Be honest – when did you last look at book of Habakkuk? Or even try to spell it? It’s been a while since I last read it, but over the past few days the Lord has spoken powerfully through this little book and it has been a source of great blessing.
Habakkuk is a prophet with a very modern problem. Chapter 1, verse 2: How long, O Lord, must I call for help, but you do not listen? Or cry out to you, “Violence!” but you do not save? Isn’t that exactly the sort of reaction we have when we see the terrible things going on in the world, or indeed in our streets and neighbourhoods? If the Lord is indeed Lord, then it is only natural that we ask for evidence of His saving power. Because the headlines seem to suggest that He is not as in control as we would like Him to be.
So Habakkuk lays his complaint before the Lord. But he certainly doesn’t get the answer he’s been expecting. Chapter 1, verse 6: I am raising up the Babylonians, that ruthless and impetuous people, who sweep across the whole earth to seize dwelling-places not their own. That’s not the sort of comforting promise that he was no doubt looking forward to. The Lord’s answer to violence and injustice turns out to send a foreign superpower to march through the land and wreak terrible havoc.

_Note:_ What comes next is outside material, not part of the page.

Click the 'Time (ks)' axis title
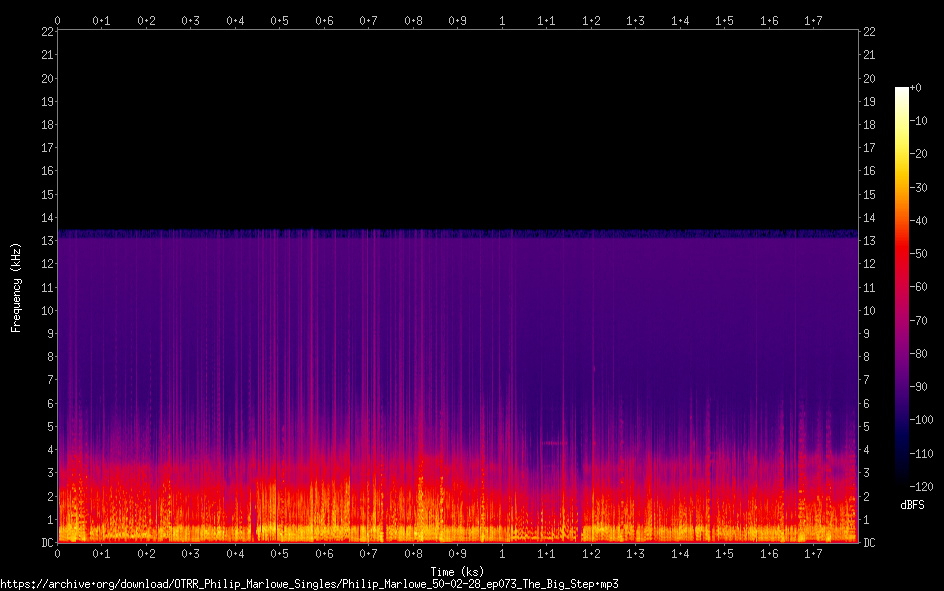This screenshot has width=944, height=591. [x=457, y=571]
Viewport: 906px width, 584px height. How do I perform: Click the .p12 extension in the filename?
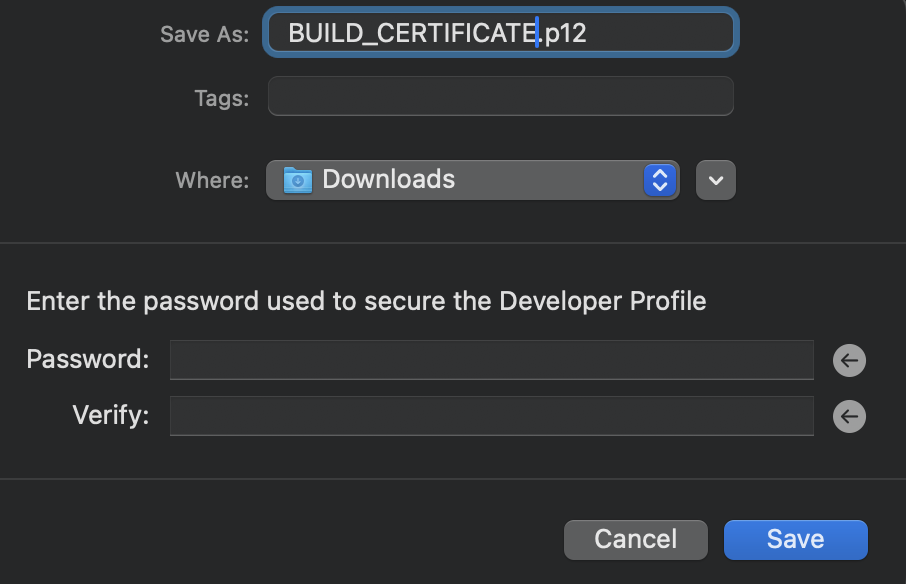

But to Habakkuk’s credit he doesn’t give up on the Lord at this point. Because somehow he still retains a faith that the Lord is in control, and that even though the news is terrible, somehow His purposes will prevail. Chapter 1, verse 12: O Lord, are you not from everlasting? My God, my Holy One, we will not die. O Lord, you have appointed them to execute judgment; O Rock, you have ordained them to punish.
Yet just because Habakkuk has faith, this doesn’t mean he is unafraid to ask questions. Indeed, it is through his questions that his faith grows and deepens. For in chapter 2 the Lord reveals that in His timing the Babylonians will in turn be subject to judgement. Verses 13 and 14: Has not the Lord Almighty determined that the people’s labour is only fuel for the fire, that the nations exhaust themselves for nothing? For the earth will be filled with the knowledge of the glory of the Lord, as the waters cover the sea.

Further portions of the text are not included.